# Provided passage:
┄┄┄┄┄┄┄┄┄┄┄┄┄┄┄┄┄┄┄┄
27

We've been using scrapy-splash middleware to pass the scraped HTML source through the Splash javascript engine running inside a docker container.

If we want to use Splash in the spider, we configure several required project settings and yield a Request specifying specific meta arguments:

yield Request(url, self.parse_result, meta={
    'splash': {
        'args': {
            # set rendering arguments here
            'html': 1,
            'png': 1,

            # 'url' is prefilled from request url
        },

        # optional parameters
        'endpoint': 'render.json',  # optional; default is render.json
        'splash_url': '<url>',      # overrides SPLASH_URL
        'slot_policy': scrapyjs.SlotPolicy.PER_DOMAIN,
    }
})

This works as documented. But, how can we use scrapy-splash inside the Scrapy Shell?
┄┄┄┄┄┄┄┄┄┄┄┄┄┄┄┄┄┄┄┄
# Provided material:

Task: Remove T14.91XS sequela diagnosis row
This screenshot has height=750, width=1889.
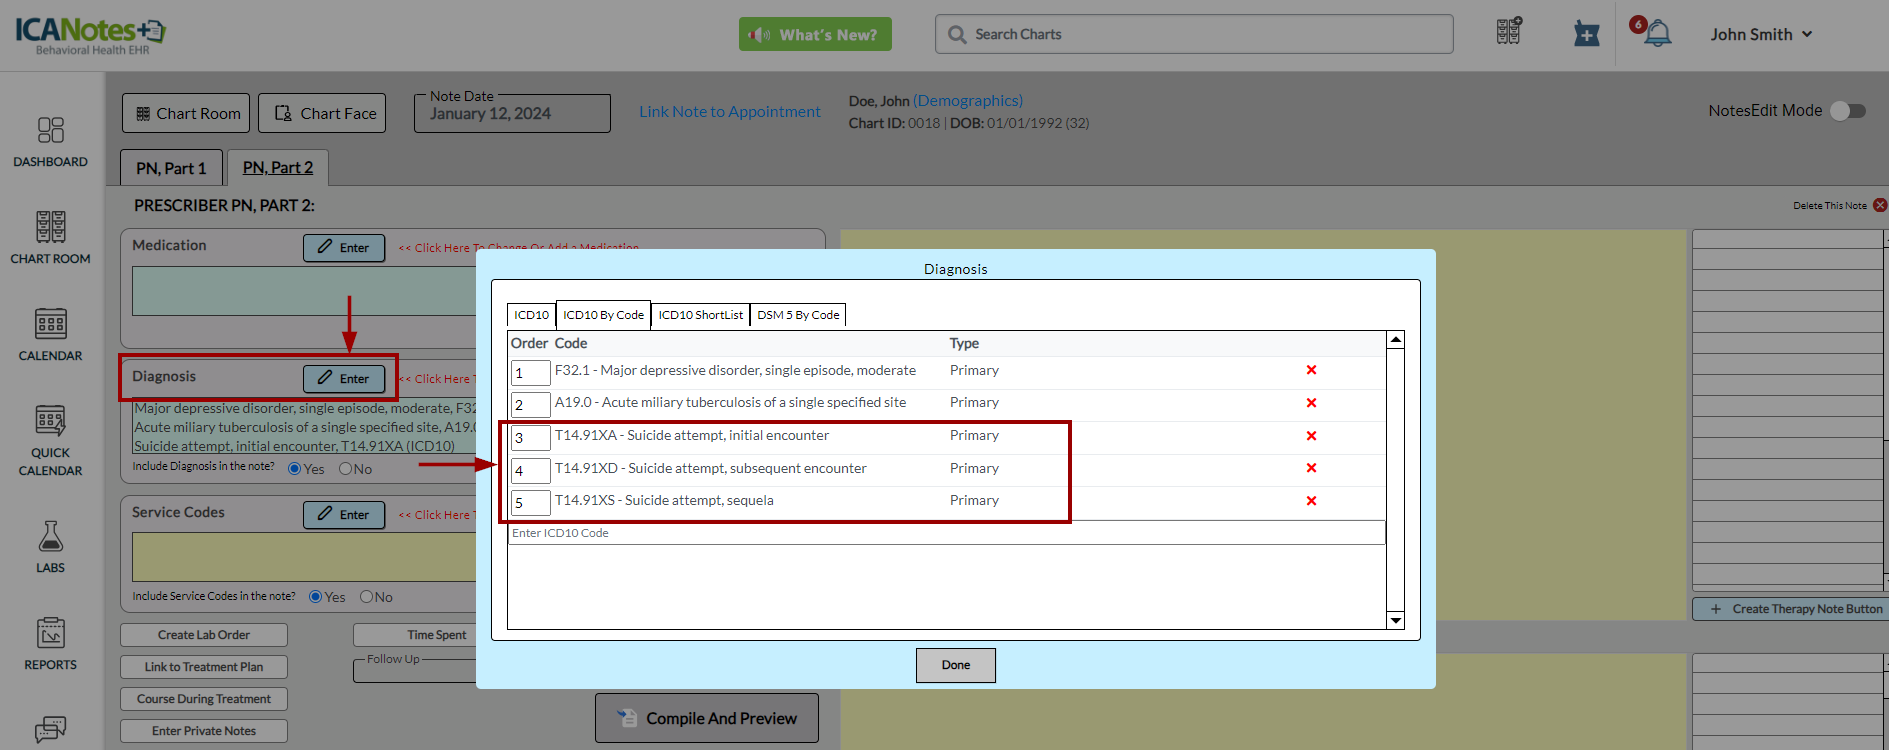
┄┄┄┄┄┄┄┄┄┄┄┄┄┄┄┄┄┄┄┄
# Required work:
1) Using the scrapy-splash question, explain in one to three sentences why the 'args' dictionary in the Request does not need a 'url' entry.
2) According to the scrapy-splash question, which endpoint is used by default when none is given?
The material is not used in any of these tasks.

# Full answers:
1) A comment in the code says that 'url' is prefilled from the request URL. Splash therefore already receives the address passed to the Request, so it does not have to be set again among the rendering arguments.

2) render.json